R Graphical Manual

Browse All

Last data update: 2014.03.03

R: Fit Structural Equation Models

sem	R Documentation

Fit Structural Equation Models

Description

Fit a Structural Equation Model (SEM).

Usage

sem(model = NULL, data = NULL,
    meanstructure = "default", 
    conditional.x = "default", fixed.x = "default",
    orthogonal = FALSE, std.lv = FALSE,
    parameterization = "default", std.ov = FALSE,
    missing = "default", ordered = NULL, 
    sample.cov = NULL, sample.cov.rescale = "default",
    sample.mean = NULL, sample.nobs = NULL, 
    ridge = 1e-05, group = NULL, 
    group.label = NULL, group.equal = "", group.partial = "", 
    group.w.free = FALSE, cluster = NULL, constraints = '', 
    estimator = "default", likelihood = "default", link = "default",
    information = "default", se = "default", test = "default",
    bootstrap = 1000L, mimic = "default", representation = "default", 
    do.fit = TRUE, control = list(), WLS.V = NULL, NACOV = NULL,
    zero.add = "default", zero.keep.margins = "default",
    zero.cell.warn = TRUE,
    start = "default", verbose = FALSE, warn = TRUE, debug = FALSE)

# [EXTRACTED INFORMATION]
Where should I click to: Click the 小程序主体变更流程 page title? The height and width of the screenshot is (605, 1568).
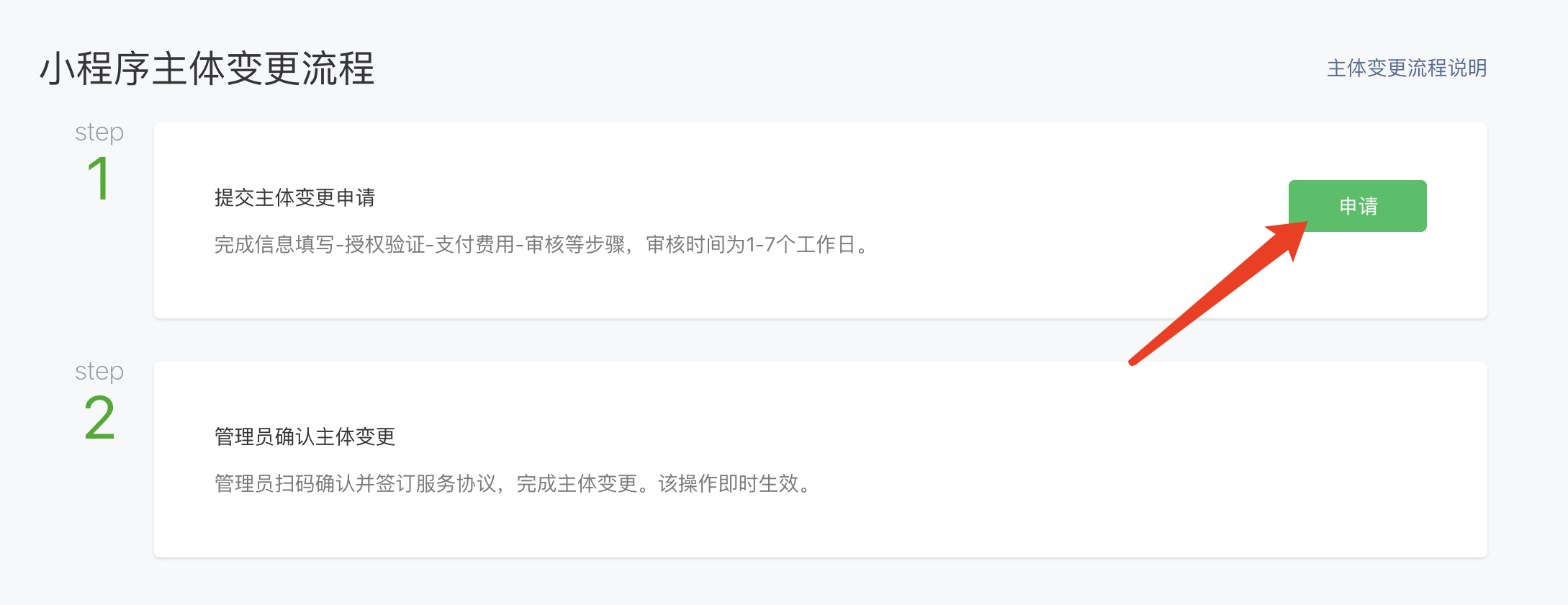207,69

...

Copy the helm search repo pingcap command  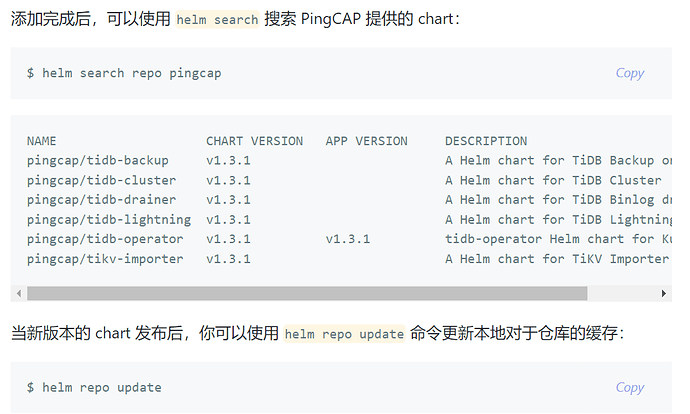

# [EXERCISE REQUIREMENTS]
A) Rewrite the usage block of the sem documentation, starting "sem(model = NULL, data = NULL," as a list that groups the arguments by their default values.
B) In the sem documentation, what default value is given for the bootstrap argument?
Base your answers only on the sem documentation.

# [ANSWERS IN ORDER]
A)
- NULL: model, data, ordered, sample.cov, sample.mean, sample.nobs, group, group.label, cluster, WLS.V, NACOV
- "default": meanstructure, conditional.x, fixed.x, parameterization, missing, sample.cov.rescale, estimator, likelihood, link, information, se, test, mimic, representation, zero.add, zero.keep.margins, start
- FALSE: orthogonal, std.lv, std.ov, group.w.free, verbose, debug
- TRUE: do.fit, zero.cell.warn, warn
- Empty string: group.equal, group.partial, constraints
- Other: ridge = 1e-05, bootstrap = 1000L, control = list()

B) 1000L